Directions for this task
Write each line again exactly as it is, from the opening line of the records below through the one containing "You are a computer-use agent. Viewport: 737px", and add nothing.

[Stored data]
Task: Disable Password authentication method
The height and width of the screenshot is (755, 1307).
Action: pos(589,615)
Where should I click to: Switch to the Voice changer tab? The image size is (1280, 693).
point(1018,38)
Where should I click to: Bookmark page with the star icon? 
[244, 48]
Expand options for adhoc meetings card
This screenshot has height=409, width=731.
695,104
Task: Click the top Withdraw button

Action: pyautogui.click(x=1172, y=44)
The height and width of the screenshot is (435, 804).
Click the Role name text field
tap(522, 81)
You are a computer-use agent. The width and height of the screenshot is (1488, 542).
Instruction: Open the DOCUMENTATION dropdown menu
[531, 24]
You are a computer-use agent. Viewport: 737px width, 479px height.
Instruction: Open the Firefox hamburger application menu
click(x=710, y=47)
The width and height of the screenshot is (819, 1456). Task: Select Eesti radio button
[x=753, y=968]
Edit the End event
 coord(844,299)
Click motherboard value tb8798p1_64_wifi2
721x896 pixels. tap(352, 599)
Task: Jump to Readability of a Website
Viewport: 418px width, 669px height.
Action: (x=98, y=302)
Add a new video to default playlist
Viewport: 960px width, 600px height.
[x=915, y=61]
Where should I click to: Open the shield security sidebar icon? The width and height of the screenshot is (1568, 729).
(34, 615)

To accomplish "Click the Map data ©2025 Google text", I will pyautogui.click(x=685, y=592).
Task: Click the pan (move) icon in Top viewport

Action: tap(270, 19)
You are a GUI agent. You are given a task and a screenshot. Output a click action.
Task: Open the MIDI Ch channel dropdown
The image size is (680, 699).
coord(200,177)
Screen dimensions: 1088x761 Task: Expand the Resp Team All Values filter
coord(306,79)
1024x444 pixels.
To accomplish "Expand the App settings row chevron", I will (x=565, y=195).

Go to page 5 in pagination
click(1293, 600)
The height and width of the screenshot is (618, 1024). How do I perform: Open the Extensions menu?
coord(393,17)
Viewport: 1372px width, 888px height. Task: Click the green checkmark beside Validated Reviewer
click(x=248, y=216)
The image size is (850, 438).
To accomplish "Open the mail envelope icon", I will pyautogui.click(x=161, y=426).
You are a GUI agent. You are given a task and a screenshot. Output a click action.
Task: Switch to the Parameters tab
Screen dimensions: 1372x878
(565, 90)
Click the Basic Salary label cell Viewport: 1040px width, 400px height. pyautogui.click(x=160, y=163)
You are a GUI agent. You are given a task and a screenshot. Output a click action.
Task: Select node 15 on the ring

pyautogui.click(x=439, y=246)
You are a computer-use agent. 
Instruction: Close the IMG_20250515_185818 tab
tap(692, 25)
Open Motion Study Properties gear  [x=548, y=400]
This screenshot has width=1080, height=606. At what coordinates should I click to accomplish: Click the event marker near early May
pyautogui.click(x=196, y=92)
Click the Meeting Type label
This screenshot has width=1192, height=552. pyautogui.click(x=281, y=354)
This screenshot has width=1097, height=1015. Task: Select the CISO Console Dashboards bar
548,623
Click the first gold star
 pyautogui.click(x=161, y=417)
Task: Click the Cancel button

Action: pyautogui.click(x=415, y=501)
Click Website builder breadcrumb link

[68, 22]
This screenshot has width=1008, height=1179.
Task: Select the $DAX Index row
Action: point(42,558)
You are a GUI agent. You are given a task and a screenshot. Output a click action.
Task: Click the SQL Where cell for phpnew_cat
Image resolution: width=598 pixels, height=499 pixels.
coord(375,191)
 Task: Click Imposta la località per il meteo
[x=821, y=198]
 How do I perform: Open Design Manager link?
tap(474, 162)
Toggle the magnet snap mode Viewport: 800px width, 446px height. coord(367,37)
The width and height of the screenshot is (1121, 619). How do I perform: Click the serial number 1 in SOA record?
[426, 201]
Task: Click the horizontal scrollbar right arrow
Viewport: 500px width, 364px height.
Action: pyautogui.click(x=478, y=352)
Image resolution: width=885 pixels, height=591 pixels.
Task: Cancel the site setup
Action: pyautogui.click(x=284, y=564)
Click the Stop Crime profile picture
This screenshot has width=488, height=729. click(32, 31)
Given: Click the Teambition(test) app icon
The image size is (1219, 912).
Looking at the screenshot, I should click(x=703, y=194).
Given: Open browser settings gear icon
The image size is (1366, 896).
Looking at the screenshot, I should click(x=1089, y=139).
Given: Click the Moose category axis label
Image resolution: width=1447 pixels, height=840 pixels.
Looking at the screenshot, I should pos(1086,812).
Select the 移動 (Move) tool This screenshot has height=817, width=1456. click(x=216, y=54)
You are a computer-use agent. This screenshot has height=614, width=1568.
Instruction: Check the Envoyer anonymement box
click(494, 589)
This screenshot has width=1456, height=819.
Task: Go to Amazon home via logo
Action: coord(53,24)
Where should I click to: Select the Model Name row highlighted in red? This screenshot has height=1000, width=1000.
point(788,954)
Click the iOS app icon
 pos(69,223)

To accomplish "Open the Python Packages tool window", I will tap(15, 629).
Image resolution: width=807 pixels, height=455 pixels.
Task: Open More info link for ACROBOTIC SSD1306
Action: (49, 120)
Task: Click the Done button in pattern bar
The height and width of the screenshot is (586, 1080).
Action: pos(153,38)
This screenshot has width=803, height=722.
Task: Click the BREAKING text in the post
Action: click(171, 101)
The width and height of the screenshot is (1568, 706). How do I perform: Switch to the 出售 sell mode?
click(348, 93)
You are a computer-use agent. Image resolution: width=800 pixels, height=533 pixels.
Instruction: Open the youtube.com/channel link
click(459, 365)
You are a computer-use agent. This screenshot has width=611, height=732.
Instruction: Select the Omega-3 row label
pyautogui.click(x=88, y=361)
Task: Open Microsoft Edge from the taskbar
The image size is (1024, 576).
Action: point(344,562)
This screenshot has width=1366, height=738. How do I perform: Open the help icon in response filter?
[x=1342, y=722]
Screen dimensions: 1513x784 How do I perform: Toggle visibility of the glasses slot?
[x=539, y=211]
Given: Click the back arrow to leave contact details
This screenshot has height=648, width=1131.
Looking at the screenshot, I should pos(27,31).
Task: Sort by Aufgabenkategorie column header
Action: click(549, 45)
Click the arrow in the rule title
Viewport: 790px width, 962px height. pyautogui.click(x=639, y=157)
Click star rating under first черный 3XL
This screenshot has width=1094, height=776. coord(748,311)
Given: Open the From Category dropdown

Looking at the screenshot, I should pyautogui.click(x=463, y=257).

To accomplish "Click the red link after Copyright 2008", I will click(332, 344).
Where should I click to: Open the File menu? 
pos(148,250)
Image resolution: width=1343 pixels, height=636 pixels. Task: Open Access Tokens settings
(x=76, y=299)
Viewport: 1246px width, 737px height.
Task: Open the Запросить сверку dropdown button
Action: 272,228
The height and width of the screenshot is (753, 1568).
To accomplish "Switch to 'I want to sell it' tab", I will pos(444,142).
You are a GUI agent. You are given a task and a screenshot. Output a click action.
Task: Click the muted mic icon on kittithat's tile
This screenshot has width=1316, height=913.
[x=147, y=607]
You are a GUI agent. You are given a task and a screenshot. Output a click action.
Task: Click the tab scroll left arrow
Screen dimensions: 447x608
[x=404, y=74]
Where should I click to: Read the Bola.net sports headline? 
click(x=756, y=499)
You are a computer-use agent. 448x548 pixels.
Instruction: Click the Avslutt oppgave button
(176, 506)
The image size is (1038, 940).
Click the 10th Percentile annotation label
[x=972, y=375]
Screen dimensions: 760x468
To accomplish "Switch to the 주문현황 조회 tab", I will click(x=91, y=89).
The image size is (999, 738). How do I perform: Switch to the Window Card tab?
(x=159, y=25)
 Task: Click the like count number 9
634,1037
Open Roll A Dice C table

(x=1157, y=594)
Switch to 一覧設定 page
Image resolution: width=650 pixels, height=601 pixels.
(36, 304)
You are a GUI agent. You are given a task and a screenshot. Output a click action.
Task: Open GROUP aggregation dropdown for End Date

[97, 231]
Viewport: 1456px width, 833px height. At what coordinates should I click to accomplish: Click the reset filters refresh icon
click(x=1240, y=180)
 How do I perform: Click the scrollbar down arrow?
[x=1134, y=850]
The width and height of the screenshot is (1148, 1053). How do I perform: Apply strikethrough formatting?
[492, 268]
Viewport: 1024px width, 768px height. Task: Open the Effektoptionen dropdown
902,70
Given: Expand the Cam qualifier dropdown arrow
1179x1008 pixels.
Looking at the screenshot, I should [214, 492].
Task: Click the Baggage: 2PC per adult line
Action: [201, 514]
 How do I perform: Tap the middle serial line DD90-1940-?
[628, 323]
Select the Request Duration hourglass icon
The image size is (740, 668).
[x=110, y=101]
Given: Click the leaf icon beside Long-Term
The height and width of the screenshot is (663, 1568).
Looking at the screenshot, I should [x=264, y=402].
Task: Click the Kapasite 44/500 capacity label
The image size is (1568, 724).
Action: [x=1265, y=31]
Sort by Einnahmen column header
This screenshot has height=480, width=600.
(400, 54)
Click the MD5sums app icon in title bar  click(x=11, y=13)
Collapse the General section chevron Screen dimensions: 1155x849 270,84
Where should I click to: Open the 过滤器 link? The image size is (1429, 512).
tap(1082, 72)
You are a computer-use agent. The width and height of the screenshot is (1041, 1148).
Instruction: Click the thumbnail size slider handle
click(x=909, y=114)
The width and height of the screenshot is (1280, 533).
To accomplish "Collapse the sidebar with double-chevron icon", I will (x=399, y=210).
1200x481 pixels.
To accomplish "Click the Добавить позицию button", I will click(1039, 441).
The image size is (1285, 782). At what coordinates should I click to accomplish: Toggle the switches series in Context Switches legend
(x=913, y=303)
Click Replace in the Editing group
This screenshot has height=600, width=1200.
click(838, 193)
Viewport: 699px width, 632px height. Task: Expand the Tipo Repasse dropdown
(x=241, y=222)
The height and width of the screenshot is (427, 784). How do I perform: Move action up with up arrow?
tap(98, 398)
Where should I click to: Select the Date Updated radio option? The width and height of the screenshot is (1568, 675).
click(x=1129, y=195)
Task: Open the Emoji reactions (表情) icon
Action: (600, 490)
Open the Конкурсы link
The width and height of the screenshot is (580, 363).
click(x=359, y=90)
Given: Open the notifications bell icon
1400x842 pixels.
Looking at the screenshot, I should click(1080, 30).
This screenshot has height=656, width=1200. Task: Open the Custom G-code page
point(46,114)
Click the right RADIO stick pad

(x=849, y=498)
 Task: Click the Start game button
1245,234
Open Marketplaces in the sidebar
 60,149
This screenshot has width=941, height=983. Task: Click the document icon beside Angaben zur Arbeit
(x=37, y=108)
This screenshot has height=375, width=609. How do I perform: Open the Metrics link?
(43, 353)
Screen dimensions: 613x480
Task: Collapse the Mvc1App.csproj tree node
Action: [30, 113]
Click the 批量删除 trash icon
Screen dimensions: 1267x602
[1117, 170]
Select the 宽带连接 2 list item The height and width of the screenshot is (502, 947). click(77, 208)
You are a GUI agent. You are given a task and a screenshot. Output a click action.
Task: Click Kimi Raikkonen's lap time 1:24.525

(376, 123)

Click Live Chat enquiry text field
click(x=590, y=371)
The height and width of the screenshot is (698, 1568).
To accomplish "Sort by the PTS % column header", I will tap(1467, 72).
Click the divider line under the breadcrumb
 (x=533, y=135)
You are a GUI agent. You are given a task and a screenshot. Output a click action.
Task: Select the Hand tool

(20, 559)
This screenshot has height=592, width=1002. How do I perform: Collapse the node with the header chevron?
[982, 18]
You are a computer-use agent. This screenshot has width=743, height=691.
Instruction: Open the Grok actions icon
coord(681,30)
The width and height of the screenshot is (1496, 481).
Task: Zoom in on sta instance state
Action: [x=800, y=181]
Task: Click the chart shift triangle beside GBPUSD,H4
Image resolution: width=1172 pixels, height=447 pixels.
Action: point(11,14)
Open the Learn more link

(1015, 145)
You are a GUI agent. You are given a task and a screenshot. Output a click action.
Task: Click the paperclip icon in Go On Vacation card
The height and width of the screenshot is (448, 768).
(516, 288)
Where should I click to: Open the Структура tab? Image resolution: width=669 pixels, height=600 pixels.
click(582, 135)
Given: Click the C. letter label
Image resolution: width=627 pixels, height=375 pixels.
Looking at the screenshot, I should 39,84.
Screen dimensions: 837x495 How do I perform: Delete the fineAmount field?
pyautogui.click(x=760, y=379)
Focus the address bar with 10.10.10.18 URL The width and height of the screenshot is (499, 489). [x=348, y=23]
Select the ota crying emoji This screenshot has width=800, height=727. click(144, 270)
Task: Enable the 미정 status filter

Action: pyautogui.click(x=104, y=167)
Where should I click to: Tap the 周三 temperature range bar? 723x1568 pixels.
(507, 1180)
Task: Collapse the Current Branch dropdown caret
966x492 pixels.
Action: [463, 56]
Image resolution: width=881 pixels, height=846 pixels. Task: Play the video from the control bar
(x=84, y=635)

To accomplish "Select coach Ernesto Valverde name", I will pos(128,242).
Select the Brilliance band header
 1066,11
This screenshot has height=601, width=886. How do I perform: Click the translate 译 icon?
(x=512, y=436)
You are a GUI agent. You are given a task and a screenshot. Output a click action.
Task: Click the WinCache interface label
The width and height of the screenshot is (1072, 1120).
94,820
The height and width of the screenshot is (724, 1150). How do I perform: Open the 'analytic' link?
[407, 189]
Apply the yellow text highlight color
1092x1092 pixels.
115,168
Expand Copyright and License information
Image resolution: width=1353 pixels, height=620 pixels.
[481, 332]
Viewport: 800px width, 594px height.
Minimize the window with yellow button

Answer to the exercise
Task: Disable Password authentication method
The height and width of the screenshot is (755, 1307).
Action: pos(589,615)
Where should I click to: Switch to the Voice changer tab? The image size is (1280, 693).
point(1018,38)
Where should I click to: Bookmark page with the star icon? 
[244, 48]
Expand options for adhoc meetings card
This screenshot has height=409, width=731.
695,104
Task: Click the top Withdraw button

Action: pyautogui.click(x=1172, y=44)
The height and width of the screenshot is (435, 804).
Click the Role name text field
tap(522, 81)
You are a computer-use agent. The width and height of the screenshot is (1488, 542).
Instruction: Open the DOCUMENTATION dropdown menu
[531, 24]
You are a computer-use agent. Viewport: 737px width, 479px height.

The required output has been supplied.